Word and item position data
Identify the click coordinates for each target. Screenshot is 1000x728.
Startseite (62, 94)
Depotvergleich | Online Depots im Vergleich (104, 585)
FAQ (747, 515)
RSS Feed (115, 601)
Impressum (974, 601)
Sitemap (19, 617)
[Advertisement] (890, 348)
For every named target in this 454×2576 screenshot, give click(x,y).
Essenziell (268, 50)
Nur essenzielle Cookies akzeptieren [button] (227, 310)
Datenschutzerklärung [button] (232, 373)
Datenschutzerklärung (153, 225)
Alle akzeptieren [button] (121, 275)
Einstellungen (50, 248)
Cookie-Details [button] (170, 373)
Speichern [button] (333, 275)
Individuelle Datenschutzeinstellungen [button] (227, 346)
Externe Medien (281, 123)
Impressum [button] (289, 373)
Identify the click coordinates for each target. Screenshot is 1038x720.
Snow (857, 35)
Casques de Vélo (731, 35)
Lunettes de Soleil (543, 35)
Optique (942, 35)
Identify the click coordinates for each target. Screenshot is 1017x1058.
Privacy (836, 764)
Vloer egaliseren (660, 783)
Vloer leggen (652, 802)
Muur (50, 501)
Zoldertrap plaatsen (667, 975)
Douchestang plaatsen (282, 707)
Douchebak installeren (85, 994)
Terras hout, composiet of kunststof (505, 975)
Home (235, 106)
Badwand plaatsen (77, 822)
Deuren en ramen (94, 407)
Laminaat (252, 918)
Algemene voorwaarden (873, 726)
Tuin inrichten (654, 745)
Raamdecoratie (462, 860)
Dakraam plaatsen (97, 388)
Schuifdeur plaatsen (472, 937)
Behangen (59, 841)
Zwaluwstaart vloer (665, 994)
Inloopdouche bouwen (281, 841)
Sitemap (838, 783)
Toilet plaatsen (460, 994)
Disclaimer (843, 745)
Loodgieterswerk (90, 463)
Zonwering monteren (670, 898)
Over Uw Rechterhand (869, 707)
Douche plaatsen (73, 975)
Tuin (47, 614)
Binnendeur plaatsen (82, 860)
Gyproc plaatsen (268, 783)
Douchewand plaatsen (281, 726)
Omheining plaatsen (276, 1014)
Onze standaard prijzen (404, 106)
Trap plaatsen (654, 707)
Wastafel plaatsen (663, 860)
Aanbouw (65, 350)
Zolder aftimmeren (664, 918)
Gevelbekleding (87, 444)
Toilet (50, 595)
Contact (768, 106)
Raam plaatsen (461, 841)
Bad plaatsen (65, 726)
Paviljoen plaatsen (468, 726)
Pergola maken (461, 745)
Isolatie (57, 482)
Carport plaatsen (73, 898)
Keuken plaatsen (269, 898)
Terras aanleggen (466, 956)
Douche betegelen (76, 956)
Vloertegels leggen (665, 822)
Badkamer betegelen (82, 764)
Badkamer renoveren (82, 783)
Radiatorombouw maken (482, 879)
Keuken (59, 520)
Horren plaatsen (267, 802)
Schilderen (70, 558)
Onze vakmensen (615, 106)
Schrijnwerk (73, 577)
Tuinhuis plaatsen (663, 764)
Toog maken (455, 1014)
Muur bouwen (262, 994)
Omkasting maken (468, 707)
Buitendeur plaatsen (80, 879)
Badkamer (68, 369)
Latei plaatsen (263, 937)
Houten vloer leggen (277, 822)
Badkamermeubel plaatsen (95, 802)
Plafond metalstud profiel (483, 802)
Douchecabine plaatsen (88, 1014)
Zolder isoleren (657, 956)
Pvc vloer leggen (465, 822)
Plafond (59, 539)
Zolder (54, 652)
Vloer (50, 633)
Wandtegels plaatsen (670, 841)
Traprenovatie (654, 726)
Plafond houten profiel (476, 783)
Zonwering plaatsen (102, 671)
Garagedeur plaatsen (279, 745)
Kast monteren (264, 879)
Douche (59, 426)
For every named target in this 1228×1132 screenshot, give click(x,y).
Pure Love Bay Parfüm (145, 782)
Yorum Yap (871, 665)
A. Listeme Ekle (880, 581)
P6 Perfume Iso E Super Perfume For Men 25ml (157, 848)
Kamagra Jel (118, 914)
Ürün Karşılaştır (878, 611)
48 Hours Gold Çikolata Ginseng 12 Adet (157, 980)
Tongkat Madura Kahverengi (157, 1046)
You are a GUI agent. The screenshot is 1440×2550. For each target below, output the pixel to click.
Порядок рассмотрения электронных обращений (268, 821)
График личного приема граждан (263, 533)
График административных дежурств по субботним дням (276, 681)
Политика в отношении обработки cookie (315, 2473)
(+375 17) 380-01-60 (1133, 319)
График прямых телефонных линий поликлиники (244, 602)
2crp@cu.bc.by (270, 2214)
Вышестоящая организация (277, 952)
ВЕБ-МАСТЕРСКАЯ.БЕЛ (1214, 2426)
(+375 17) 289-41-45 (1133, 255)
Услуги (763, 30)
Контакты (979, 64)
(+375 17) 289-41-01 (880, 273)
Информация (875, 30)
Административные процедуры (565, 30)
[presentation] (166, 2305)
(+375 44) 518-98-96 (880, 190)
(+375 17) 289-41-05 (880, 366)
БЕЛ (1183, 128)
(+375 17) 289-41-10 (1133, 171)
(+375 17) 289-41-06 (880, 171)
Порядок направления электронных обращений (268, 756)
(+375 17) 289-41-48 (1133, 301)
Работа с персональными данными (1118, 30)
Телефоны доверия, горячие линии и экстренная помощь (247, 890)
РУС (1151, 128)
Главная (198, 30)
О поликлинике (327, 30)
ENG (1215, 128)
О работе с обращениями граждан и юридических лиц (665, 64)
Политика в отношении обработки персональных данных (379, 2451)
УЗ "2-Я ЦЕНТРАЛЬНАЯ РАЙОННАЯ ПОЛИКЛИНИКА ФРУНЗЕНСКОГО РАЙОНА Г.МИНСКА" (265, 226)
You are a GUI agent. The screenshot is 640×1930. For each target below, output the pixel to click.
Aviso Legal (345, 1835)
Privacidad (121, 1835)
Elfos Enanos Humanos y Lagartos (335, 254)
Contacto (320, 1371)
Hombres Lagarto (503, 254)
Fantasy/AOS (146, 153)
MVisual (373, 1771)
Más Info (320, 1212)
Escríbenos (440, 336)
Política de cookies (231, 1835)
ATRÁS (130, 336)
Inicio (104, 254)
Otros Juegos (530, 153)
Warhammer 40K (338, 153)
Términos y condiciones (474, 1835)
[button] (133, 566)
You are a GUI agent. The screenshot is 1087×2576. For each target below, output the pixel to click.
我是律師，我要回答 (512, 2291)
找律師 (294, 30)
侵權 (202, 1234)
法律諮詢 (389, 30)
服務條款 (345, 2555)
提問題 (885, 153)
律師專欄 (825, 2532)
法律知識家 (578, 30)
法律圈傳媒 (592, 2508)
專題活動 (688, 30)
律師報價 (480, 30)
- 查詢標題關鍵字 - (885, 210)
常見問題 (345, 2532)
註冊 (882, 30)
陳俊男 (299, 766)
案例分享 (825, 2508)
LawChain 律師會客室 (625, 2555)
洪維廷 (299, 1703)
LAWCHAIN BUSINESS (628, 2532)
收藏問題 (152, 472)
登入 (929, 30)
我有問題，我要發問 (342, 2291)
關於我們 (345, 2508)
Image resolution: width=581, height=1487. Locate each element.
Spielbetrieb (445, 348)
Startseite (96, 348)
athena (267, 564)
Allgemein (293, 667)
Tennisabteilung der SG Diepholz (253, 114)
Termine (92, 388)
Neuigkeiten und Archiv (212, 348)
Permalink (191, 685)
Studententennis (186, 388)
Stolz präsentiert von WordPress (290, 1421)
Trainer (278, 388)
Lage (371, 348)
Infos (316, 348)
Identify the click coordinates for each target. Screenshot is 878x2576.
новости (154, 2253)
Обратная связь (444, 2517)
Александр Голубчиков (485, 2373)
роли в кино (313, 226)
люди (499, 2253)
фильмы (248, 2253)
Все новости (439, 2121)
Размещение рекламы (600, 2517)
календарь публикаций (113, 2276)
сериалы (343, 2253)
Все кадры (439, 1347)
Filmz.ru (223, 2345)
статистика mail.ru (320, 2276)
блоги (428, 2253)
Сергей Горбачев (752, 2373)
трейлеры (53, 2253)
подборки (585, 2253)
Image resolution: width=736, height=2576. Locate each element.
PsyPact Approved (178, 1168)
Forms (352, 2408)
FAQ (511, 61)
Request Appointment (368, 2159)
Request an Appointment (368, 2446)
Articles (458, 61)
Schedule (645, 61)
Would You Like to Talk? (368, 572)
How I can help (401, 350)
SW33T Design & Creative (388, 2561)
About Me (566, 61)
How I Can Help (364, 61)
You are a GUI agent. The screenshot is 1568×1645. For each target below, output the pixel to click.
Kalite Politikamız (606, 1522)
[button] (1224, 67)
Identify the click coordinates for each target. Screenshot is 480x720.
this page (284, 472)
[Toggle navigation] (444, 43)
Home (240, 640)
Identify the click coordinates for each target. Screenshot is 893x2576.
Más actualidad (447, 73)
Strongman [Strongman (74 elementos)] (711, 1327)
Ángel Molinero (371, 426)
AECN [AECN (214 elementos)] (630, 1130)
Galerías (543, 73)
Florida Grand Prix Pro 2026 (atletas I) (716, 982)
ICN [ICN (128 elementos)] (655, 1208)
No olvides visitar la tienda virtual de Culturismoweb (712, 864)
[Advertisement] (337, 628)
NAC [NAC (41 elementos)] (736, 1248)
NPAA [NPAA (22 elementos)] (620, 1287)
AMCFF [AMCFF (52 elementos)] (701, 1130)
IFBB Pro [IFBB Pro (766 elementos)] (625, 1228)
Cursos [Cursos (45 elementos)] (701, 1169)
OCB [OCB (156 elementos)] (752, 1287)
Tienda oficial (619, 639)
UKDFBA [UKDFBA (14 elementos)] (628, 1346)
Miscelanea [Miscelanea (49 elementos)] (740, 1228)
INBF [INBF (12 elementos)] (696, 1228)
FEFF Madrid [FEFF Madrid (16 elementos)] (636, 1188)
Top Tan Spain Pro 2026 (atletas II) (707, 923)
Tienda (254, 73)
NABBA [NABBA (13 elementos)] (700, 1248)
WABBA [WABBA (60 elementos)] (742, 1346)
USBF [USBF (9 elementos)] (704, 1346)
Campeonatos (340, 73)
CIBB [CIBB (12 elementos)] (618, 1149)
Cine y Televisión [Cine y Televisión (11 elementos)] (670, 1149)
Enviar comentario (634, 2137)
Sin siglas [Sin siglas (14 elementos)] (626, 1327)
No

§ Requirement
Update the entries starting with the line that contains "You are a GUI agent. The screenshot is 1440×2550." and going on through the line that contains "Порядок направления электронных". Replace "График" with "Расписание" everywhere in that span and leave everything else unchanged.

§ Written answer
You are a GUI agent. The screenshot is 1440×2550. For each target below, output the pixel to click.
Порядок рассмотрения электронных обращений (268, 821)
Расписание личного приема граждан (263, 533)
Расписание административных дежурств по субботним дням (276, 681)
Политика в отношении обработки cookie (315, 2473)
(+375 17) 380-01-60 (1133, 319)
Расписание прямых телефонных линий поликлиники (244, 602)
2crp@cu.bc.by (270, 2214)
Вышестоящая организация (277, 952)
ВЕБ-МАСТЕРСКАЯ.БЕЛ (1214, 2426)
(+375 17) 289-41-45 (1133, 255)
Услуги (763, 30)
Контакты (979, 64)
(+375 17) 289-41-01 (880, 273)
Информация (875, 30)
Административные процедуры (565, 30)
[presentation] (166, 2305)
(+375 44) 518-98-96 (880, 190)
(+375 17) 289-41-05 (880, 366)
БЕЛ (1183, 128)
(+375 17) 289-41-10 (1133, 171)
(+375 17) 289-41-06 (880, 171)
Порядок направления электронных обращений (268, 756)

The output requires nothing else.